- **Task goal**:
For each line below, check whether "computer" is present. Report how many lines have it, nothing else.

Saved data entries:
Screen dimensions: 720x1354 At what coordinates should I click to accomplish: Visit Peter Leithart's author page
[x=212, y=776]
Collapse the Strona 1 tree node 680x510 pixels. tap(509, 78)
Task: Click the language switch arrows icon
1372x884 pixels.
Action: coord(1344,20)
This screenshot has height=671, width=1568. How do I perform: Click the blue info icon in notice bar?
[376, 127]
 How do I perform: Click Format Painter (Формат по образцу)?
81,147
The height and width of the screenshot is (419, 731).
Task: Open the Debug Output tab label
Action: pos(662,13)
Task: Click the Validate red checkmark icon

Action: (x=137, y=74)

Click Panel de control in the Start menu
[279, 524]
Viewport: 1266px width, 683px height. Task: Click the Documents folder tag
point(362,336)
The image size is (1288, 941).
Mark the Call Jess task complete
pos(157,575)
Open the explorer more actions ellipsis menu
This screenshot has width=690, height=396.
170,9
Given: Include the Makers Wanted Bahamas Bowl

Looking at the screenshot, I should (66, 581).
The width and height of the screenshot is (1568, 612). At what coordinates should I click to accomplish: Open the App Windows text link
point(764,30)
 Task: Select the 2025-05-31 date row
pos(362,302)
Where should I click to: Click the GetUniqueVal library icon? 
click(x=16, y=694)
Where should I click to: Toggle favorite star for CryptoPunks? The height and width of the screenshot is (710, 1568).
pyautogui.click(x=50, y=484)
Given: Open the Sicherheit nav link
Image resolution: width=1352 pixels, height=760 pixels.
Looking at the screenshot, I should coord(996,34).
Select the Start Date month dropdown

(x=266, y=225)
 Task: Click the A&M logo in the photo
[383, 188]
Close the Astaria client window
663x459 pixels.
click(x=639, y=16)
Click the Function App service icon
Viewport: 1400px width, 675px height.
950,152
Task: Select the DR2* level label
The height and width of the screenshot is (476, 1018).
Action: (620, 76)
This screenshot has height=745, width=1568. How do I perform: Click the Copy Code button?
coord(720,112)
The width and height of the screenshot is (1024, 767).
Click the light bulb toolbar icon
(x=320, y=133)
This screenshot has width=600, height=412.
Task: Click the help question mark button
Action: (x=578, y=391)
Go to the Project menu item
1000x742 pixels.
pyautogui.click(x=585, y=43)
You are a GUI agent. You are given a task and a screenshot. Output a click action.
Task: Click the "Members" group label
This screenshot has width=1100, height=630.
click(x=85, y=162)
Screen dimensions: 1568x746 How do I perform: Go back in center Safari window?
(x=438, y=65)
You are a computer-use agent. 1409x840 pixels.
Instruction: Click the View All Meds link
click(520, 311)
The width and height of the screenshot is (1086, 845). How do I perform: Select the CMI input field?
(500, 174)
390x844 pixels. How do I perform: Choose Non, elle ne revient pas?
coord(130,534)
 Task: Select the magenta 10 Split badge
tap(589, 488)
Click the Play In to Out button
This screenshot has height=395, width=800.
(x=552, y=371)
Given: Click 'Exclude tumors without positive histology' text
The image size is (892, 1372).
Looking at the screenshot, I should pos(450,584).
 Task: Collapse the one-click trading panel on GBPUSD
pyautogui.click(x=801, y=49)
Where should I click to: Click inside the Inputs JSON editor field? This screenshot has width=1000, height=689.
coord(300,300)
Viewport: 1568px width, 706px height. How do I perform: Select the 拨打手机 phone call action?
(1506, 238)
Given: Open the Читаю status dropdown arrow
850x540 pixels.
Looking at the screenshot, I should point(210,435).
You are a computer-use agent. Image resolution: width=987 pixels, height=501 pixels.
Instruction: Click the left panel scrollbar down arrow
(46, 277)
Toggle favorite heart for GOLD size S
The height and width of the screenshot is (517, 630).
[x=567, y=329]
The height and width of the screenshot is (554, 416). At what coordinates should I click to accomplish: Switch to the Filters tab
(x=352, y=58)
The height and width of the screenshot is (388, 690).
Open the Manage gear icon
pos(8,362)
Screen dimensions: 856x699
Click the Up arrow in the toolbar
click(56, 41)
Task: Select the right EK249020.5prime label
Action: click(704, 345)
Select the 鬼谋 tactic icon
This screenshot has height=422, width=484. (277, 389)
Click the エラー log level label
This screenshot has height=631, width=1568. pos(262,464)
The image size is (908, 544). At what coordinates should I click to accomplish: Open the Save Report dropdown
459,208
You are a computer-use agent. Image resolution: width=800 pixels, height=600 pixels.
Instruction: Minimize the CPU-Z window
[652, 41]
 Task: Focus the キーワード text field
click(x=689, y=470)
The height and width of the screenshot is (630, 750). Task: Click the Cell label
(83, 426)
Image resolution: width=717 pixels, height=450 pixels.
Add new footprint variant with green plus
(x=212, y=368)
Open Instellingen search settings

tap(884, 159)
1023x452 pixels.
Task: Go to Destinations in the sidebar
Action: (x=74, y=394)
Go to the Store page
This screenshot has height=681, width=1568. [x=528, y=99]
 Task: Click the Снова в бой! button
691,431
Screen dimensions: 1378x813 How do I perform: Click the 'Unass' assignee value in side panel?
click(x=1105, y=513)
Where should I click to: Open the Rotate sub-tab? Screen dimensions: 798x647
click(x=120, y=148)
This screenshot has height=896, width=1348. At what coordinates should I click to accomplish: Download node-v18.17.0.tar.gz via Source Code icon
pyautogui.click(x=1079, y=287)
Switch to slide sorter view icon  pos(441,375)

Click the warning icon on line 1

- **Answer**:
3